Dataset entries
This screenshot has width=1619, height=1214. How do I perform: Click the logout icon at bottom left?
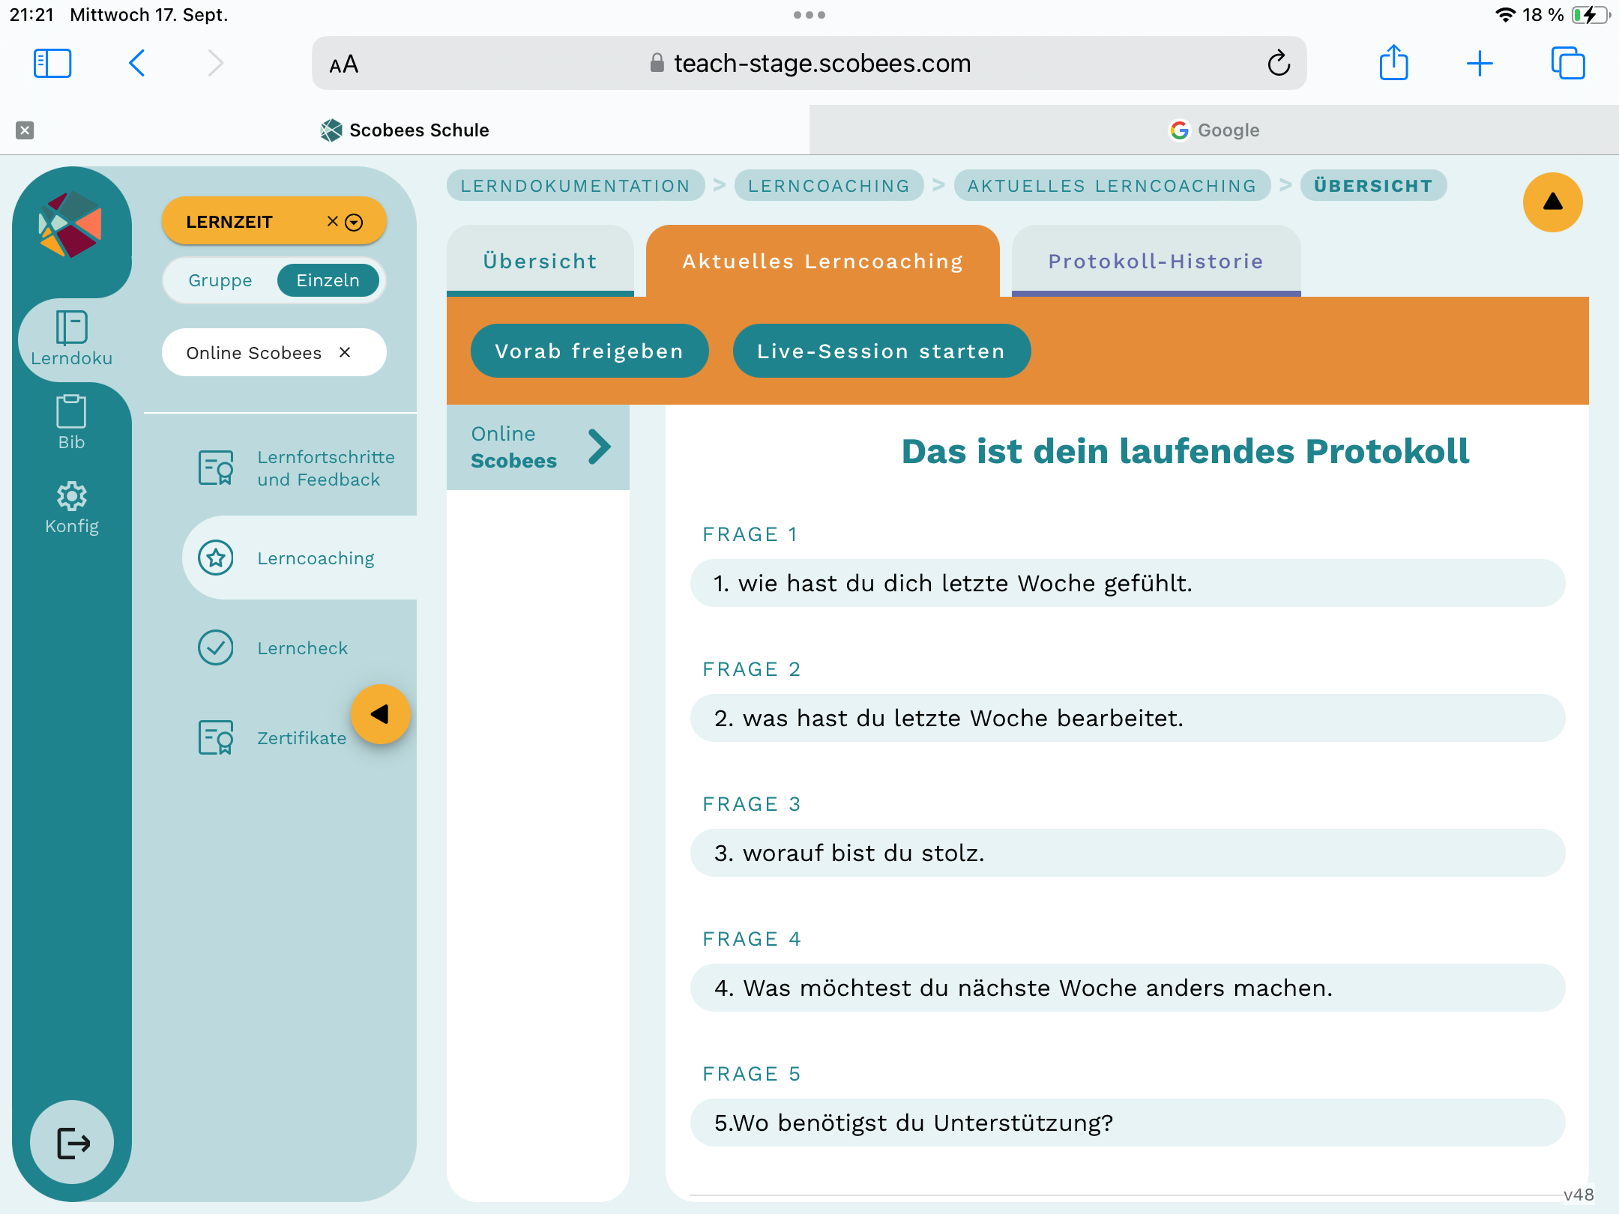pyautogui.click(x=73, y=1142)
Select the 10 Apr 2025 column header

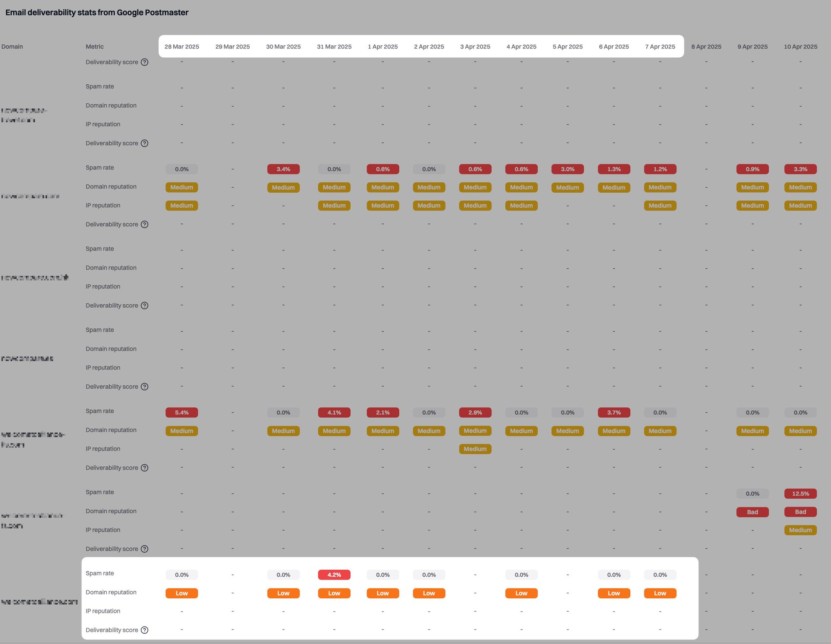[x=800, y=47]
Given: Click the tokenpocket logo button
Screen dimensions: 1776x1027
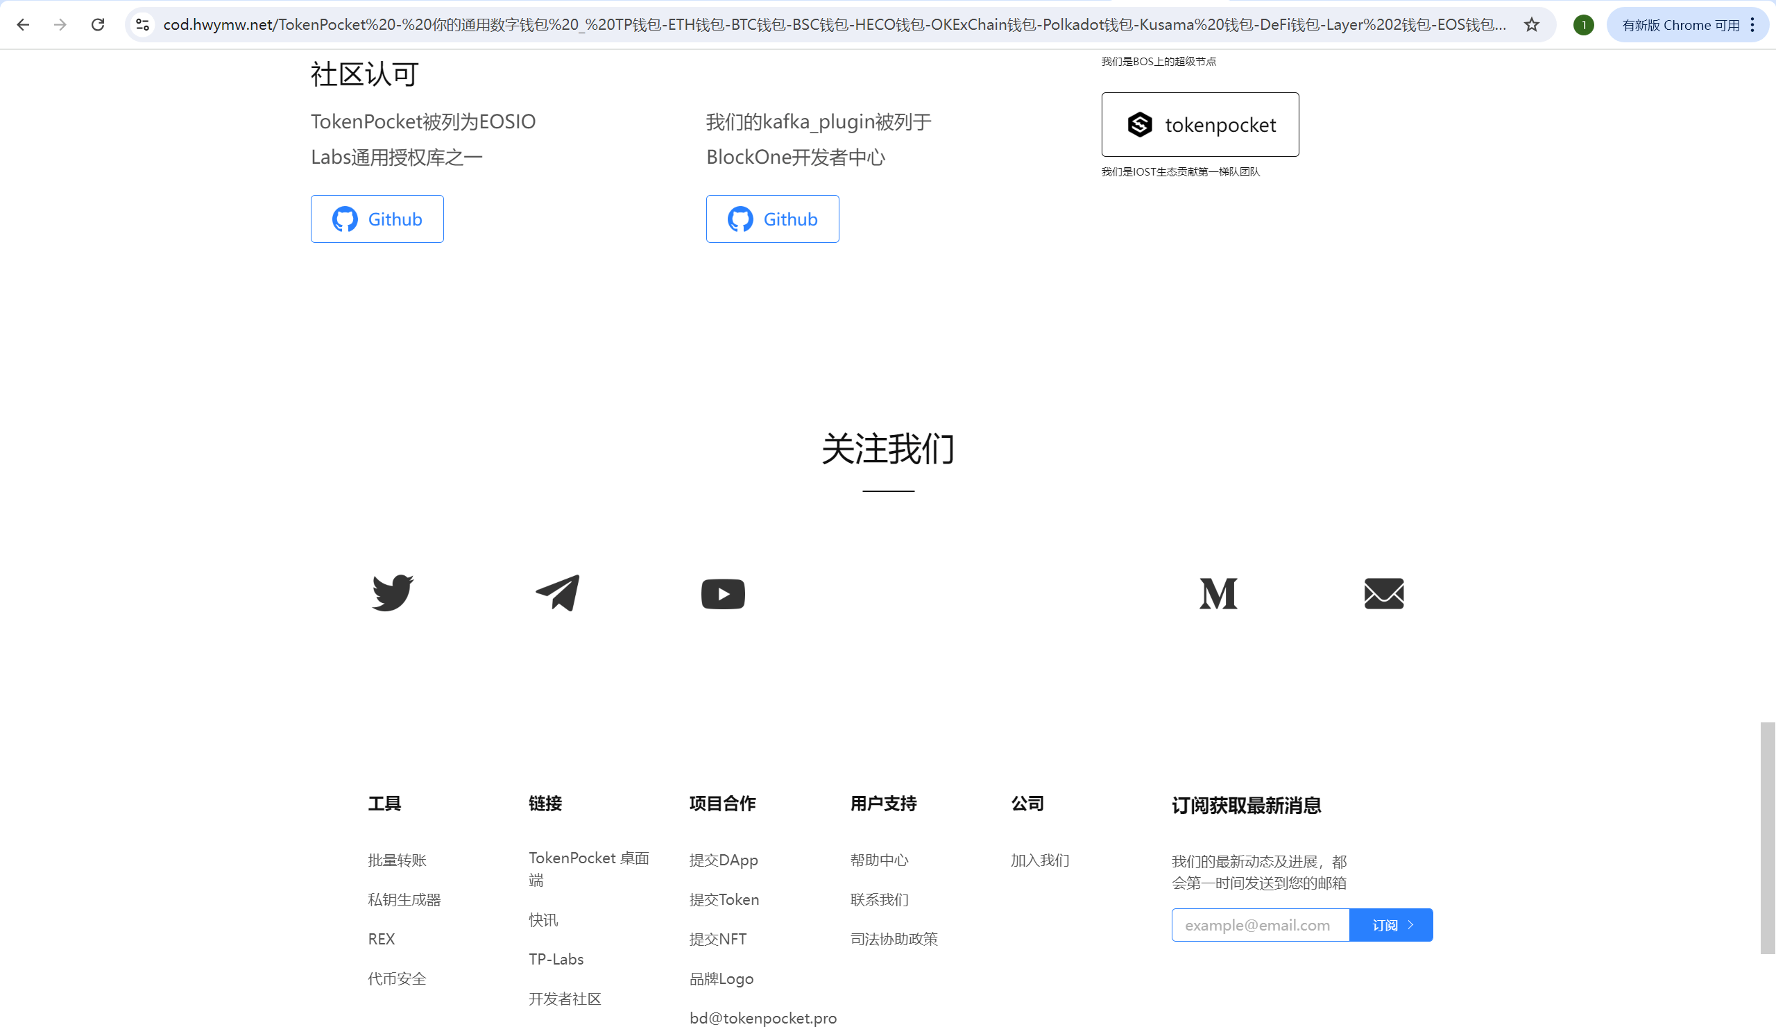Looking at the screenshot, I should pyautogui.click(x=1200, y=125).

__Task directions__. Repeat the data word for word, excluding any image.

__Written response__.
This screenshot has width=1619, height=1214. How do I perform: Click the logout icon at bottom left?
pyautogui.click(x=73, y=1142)
Select the 10 Apr 2025 column header

[x=800, y=47]
Given: Click the tokenpocket logo button
Screen dimensions: 1776x1027
Looking at the screenshot, I should pyautogui.click(x=1200, y=125).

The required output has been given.